Reading passage.
********************

This is the third post on the Louisiana, Mississippi and now the Alabama beaches. There was a lot of the same information on this last one so I will not repeat it. The main thing is that Alabama is safer than Mississippi and they have more comparable beaches than Louisiana.
When it comes to fecal coliform bacteria, Alabama beaches are far safer than Mississippi’s, according to a new report from the Environment America Research and Policy Center. Of 10 Alabama beaches tested in 2020, none showed potentially unsafe levels of contamination on more than half the test days; in Mississippi, seven of 10 beaches did so. The national study used a federal database of water sampling data from almost 330 beaches in 29 coastal and Great Lakes states and Puerto Rico. About one in 10 beaches surveyed showed concerning levels of fecal bacteria on at least a quarter of the days they were tested. Fecal bacteria can cause stomach problems, lung illnesses, ear and eye infections and skin rash. Common causes for spikes in waterborne bacteria include runoff from streets and other paved surfaces, sewerage overflows, failed septic systems, pet waste and manure and fertilizer from farms.nola.com
Alabama has two counties involved and there is a bit of a difference between them. There are a lot of different beaches between the two.

********************

Listed records.
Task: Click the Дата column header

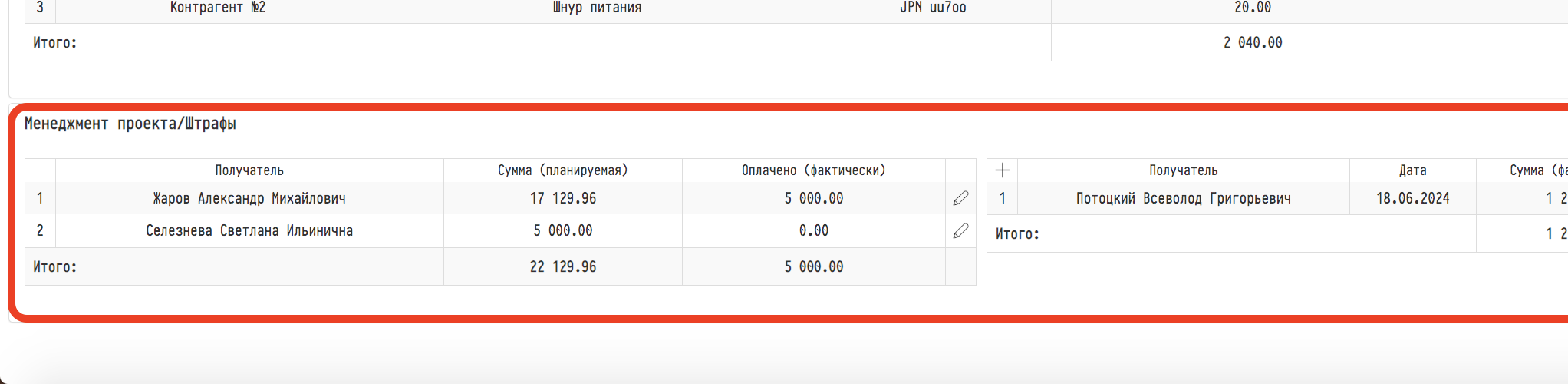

********************

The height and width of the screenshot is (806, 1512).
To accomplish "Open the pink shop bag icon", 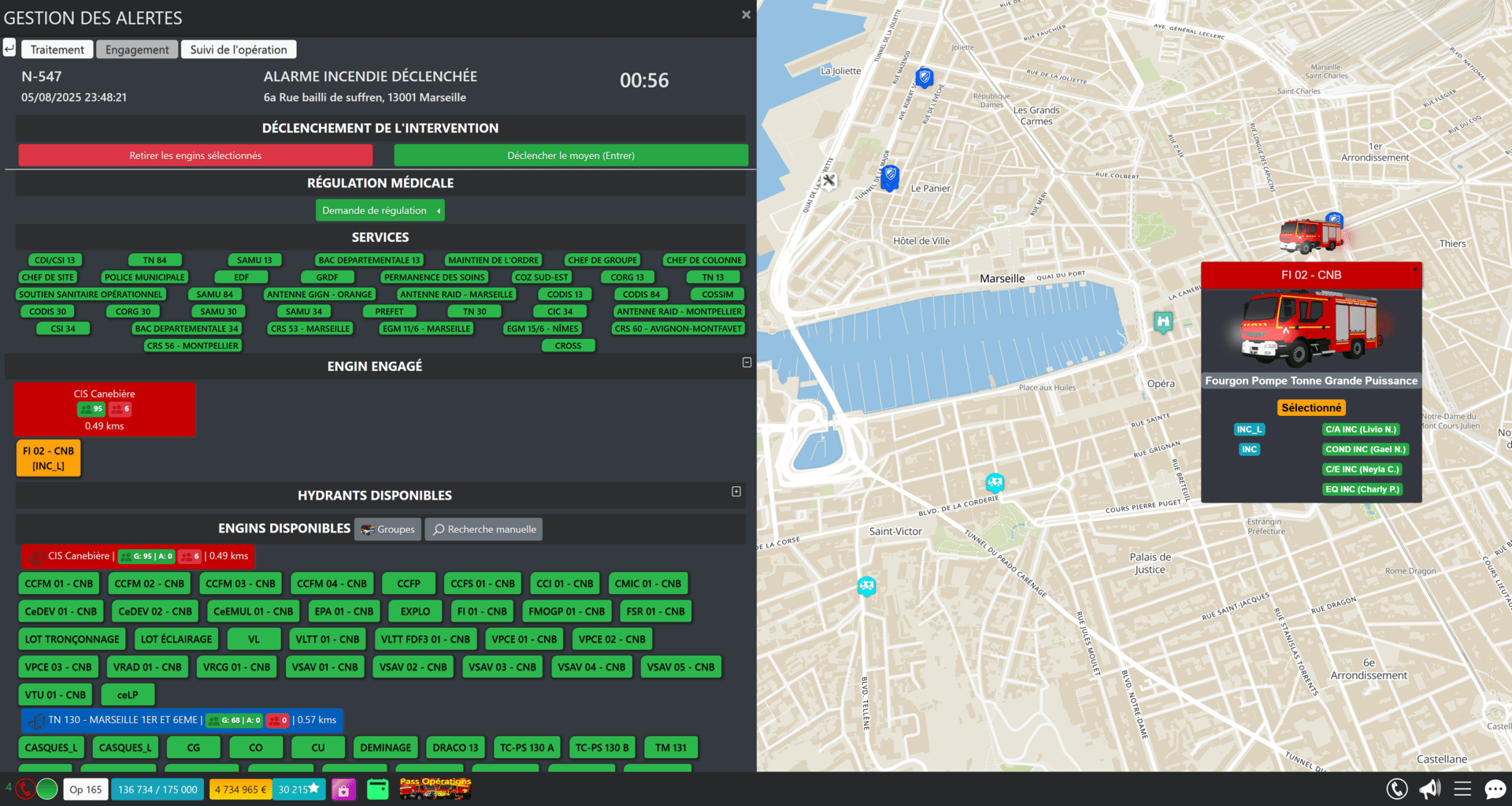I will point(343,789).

********************

Tasks to complete.
A) List the U.S. states named in the post on Alabama beaches.
B) Write out everything in the post on Alabama beaches from "This is the" down to "beaches than Louisiana.".
C) Extend the post on Alabama beaches from the point where it ends.

Task-by-task outputs.
A) Louisiana, Mississippi, Alabama

B)
This is the third post on the Louisiana, Mississippi and now the Alabama beaches. There was a lot of the same information on this last one so I will not repeat it. The main thing is that Alabama is safer than Mississippi and they have more comparable beaches than Louisiana.

C)
Wiley Blankenship, president and CEO of the Coastal Alabama Partnership, said the state’s two Gulf of Mexico counties face different challenges in curbing sewage pollution. Mobile County’s infrastructure is old and needs an overhaul, whereas east of Mobile Bay, Baldwin County’s rapidly growing population is putting stress on its newer pipes and treatment plants. “The only way to fix it is investment – on both sides of the bay,” said Blankenship, whose group promotes tourism among other initiatives. “They’re always working to upgrade.”
So this covers the area in Louisiana to the Florida/Alabama border. Like I said,this is a short one as I did not duplicate what the other post had.